About this exercise =
The output should be exactly the lines from the one containing "Login (691, 32)" through the last line of the records, and only those.

Stored entries =
━━━━
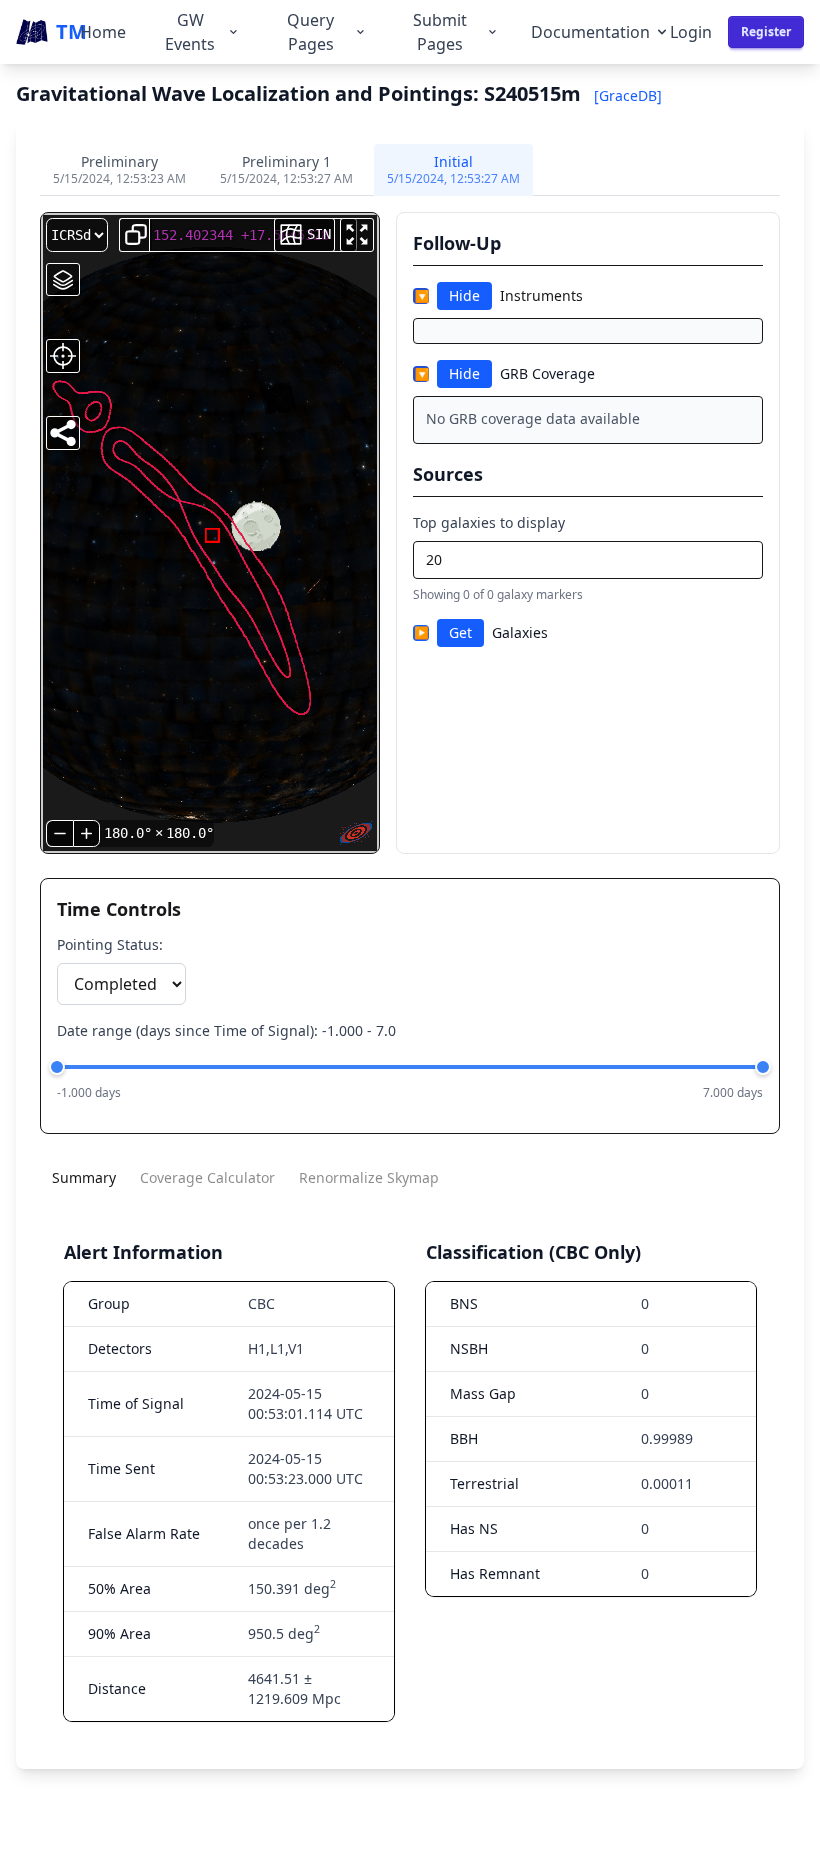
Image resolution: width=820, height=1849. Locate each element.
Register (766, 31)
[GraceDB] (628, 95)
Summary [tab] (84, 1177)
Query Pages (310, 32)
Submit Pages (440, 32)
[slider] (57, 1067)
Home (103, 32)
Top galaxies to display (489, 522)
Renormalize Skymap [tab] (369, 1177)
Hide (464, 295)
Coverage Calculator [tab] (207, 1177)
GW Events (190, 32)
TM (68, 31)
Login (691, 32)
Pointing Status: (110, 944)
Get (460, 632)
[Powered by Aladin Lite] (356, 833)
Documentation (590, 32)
━━━━
Result of the exercise =
Login (691, 32)
Pointing Status: (110, 944)
Get (460, 632)
[Powered by Aladin Lite] (356, 833)
Documentation (590, 32)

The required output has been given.